Slashdot Mirror
McAfee, Symantec Think Vista Unfair
davidwr writes "Is Microsoft unfairly locking anti-virus companies out of Vista? Symantec and McAfee seem to think so and they aren't being very quiet about it, placing a full-page ad in the Financial Times. If you've found the ad online, please post a link."
Well Avast! is going to get screwed just like Norton and MacAffee. All those free AV products are going to become a lot less useful when they can't detect unauthorized actions on the kernel.
I think a lot of people are missing the point here. Microsoft hasn't "secured" the kernel from attackers. They've simply removed any way for legitimate non-microsoft software to monitor the kernel. People have already found ways to attack the Vista kernel, and given Microsoft's history with security I don't feel very good about them being my only defense.
Not all random numbers are created equally.
My understanding (and please correct me if i am mistaken) is that worms and viruses infect a system through self-replication without the user's consent. While trojan horses require action on the part of the user. You seem to be confusing trojan horses with viruses. Granted, most so-called "anti-virus" software developed in the last few years also attempts to stop trojan horses.
----- "I'm still sane on three planets and two moons."
It's because they've shut the fuck up and updated their product while Symantec has been bitching. MS is not locking out 3rd party virus scanners or 3rd party anything. They know that would get them sued in a hurry. They've just changed the way things work, and you need to update your software accordingly. Vista has all kinds of changes like that. For example PDFcreator no longer works. MS lockout? No, security change. Used to be services could directly interact with the desktop.

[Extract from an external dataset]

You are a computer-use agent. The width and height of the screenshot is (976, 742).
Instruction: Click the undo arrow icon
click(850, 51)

Well I guess that makes you venerable to a certain class of attacks called shatter attacks. I don't know the details of what they are, but at any rate. So Vista changed the model. Now you have to have the service separate and then a program that interacts with the desktop and controls it. An MMC control would work fine, or your own app, whatever. Just a new way (hopefully more secure) of doing things.

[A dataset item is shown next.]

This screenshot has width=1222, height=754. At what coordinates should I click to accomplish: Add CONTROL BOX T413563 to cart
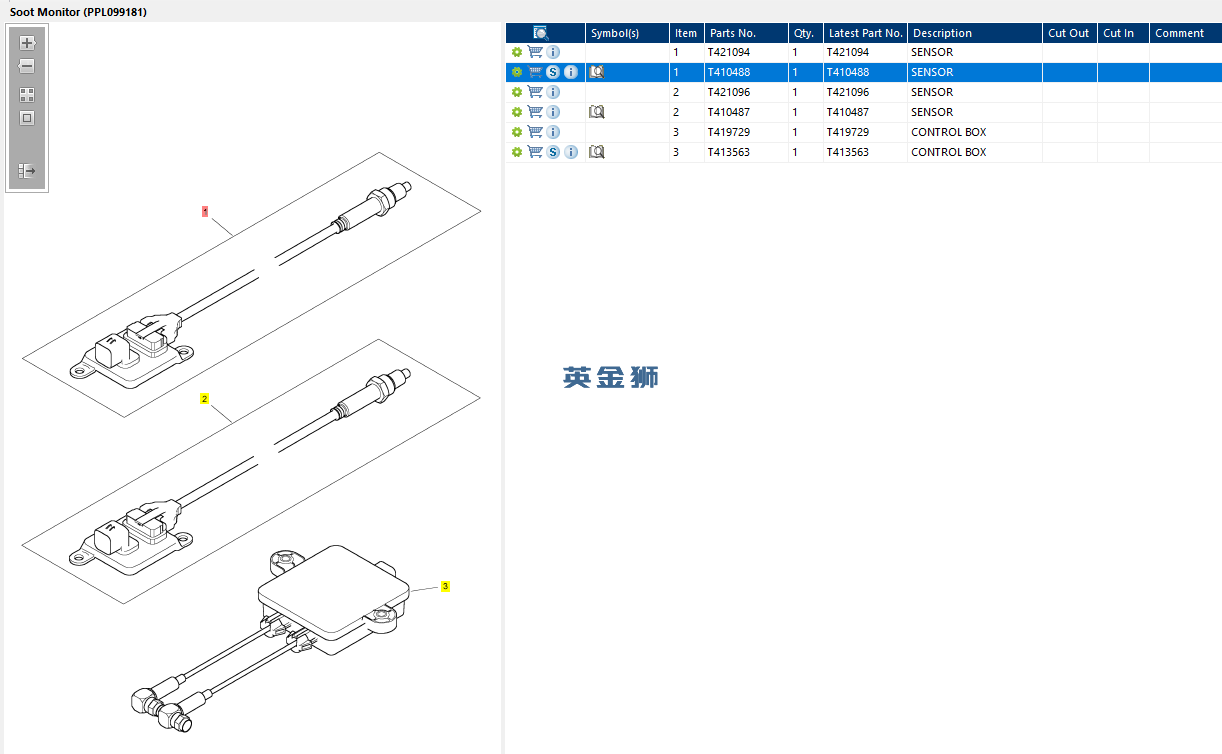[535, 152]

This all reminds me of back in the Windows 2000 days with pro audio cards. So Windows 2000 moved to a new driver model for audio called WDM. While it could use NT drivers, you got none of the features, you needed WDM drivers to be fully 2000 compatible. Well the pro audio companies bitched and whined that WDM wasn't suited to pro audio and that nothing would work and so on. Finally they gave in and released WDM drivers and, what do you know, they work great, better than anything before and that's all that's out there now. However they didn't want to change to a new system so they whined.
That's all that's happening here. Companies are being whiny because they don't want to update. I have no sympathy.
http://www.flickr.com/photos/77014820@N00/25883676 2/
These are called trojan horses.
Viruses and worms replicate themselves and redistribute through backdoors. Typically "worm" carries connotations of being particularly aggressive and requiring no faults of the user. But I think, originally virus meant little more than self replication, not even necessarily malicious - just that you could be "infected" (hence the term virus). Virus carries connotations of being prolific (even within one host system).
Ones that depend on tricking the user or stupid users are trojan horses.
At least those were the definitions back in the day. The media has done a lot to muddy the waters.
In short (and IMHO):
The problem is many cases of malware combine some or all of these rather than just one of them, and the media flounders without having a short, easily digestable label to slap on them, so they confuse things with generalizations.
Question everything
http://www.betanews.com/article/Sophos_on_Symantec s_Vista_Complaints/1159472882
Ron O'Brien, senior security consultant with Sophos, told BetaNews. "But from what we have learned in our dialog with Microsoft, which is ongoing, the objection on the part of some vendors is that PatchGuard will prevent access to the kernel, which is that very basic level of the operating system where people feel that they may need to go, in order to provide a total security solution."
Conceivably, if Sophos wanted to provide a "total security solution," given this new set of circumstances, wouldn't it need to understand some of PatchGuard's secrets? Surprisingly, O'Brien told us no. "At this point in time, Sophos does not see the need to be able to access the kernel within the Microsoft operating system," he said.
"If there is a point in time where the kernel becomes the subject of malware being written specifically to it, then I would expect that we would go back to Microsoft and tell them we need to be able to access the kernel. But at this point, it doesn't appear to be necessary."
A worm spreads on its own, by say scanning the network or sending emails to everyone in your address book.
A virus infects other files but doesn't actively spread to other systems. They may use exploits to infect the system but they may simply wait for another idiot to click on the exe they infected. So when Bob gets that floppy from you he may get infected.
Trojans do not self-replciate at all and usually are designed to control a computer or steal data.
So neither trojans nor many viruses would be stopped by a secure OS assuming the user ran them as "root" which most users would do. Worms would also not be stopped if they did not use exploits to spread, for example by sending themselves as emails or IMs.